WHAT TO WORK ON – Count how many lines of the data below contain the string "output", treating uppercase and lowercase letters as different. Reply with the number only.

[Source data]
>>>

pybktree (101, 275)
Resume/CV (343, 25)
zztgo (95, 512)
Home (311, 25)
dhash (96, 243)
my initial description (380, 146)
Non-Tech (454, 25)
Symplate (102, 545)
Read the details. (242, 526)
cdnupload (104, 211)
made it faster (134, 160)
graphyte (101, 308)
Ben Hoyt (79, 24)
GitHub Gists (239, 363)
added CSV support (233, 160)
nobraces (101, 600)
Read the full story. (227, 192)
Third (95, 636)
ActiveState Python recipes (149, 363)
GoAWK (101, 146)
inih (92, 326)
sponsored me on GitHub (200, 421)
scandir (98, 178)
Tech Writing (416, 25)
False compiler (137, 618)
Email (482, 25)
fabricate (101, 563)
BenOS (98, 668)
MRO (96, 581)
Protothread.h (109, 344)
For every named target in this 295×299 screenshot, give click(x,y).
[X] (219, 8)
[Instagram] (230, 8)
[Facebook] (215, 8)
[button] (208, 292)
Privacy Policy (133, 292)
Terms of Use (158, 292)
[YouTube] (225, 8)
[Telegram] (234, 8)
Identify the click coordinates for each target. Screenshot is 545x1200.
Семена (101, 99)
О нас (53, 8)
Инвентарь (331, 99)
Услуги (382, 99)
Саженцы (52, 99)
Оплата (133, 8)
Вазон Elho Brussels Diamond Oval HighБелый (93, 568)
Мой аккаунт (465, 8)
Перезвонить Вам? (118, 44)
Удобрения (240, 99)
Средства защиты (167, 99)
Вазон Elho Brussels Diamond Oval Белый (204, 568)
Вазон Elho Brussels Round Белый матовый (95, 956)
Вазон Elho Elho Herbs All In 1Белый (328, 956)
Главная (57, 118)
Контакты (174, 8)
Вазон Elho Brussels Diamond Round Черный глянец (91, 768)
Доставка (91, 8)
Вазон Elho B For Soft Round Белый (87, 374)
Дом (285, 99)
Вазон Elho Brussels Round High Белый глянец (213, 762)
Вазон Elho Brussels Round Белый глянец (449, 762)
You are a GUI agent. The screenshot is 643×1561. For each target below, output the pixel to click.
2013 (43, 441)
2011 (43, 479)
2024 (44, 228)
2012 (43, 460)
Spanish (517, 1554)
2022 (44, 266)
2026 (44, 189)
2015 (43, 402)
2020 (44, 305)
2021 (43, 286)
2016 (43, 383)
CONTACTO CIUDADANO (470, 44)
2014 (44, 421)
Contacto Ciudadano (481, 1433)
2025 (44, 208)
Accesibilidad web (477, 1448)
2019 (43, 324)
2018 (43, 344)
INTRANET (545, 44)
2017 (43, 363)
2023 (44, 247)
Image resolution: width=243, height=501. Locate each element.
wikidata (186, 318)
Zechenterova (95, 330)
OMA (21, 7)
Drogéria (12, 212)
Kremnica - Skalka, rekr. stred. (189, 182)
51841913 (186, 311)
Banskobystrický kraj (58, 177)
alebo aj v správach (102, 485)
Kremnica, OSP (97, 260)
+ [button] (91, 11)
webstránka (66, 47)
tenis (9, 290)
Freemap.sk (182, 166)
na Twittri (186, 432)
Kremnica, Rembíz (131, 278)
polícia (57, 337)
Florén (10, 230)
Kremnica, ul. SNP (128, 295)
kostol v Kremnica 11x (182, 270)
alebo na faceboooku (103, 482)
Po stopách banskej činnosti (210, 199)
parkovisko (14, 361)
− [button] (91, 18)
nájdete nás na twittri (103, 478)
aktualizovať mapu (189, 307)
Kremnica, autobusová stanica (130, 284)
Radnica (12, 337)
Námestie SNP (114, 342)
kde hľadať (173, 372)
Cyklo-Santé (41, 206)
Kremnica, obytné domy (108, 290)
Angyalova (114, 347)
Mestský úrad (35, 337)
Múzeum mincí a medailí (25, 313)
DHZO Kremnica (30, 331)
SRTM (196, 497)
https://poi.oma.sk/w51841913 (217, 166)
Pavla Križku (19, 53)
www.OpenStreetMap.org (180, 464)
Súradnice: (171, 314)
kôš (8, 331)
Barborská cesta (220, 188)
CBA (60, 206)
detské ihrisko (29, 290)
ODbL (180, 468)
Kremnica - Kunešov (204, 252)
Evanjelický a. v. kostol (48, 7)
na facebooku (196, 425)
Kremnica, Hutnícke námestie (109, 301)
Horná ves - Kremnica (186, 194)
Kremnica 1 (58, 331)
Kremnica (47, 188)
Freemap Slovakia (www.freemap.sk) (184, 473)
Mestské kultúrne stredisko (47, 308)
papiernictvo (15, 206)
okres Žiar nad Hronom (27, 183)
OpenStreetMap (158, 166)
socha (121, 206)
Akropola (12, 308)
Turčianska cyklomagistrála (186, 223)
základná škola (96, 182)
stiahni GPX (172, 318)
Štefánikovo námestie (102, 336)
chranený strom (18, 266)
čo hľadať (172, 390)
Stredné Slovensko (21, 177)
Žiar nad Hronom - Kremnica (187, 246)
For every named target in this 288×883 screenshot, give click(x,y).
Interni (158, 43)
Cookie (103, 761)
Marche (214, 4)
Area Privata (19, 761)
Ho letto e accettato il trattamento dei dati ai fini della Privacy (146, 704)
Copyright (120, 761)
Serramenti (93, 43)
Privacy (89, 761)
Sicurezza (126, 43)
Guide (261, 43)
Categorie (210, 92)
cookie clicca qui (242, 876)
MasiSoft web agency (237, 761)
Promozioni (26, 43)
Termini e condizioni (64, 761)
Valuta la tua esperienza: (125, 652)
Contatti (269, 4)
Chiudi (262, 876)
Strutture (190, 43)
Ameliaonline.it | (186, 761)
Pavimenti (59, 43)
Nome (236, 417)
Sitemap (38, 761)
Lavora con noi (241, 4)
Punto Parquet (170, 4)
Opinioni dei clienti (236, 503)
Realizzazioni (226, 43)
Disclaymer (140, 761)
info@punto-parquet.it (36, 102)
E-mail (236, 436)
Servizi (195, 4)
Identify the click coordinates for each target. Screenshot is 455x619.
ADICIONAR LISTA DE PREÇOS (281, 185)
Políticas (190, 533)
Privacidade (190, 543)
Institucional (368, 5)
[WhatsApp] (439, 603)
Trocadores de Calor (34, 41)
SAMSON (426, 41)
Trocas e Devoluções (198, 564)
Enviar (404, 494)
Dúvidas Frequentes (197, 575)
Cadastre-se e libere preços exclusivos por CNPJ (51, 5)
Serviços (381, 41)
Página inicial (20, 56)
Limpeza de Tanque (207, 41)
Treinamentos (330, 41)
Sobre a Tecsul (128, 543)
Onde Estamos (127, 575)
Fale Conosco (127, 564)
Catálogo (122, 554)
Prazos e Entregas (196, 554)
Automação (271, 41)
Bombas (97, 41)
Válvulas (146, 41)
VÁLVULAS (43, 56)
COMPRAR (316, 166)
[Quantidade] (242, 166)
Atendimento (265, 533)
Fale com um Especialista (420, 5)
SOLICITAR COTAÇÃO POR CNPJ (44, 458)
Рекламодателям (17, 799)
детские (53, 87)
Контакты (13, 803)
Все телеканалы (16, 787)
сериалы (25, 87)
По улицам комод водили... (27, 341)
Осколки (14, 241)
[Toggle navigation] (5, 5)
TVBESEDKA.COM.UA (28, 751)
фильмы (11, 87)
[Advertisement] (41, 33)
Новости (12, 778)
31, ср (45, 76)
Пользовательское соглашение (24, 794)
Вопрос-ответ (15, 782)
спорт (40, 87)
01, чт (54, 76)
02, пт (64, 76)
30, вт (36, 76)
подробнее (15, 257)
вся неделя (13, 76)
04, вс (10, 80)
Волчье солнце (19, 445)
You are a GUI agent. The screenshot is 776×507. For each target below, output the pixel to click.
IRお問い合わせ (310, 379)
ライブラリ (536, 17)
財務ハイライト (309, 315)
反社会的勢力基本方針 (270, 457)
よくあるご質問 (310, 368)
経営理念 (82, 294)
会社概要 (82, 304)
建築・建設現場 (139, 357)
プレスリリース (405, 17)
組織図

<<<

TASK SOLUTION – 2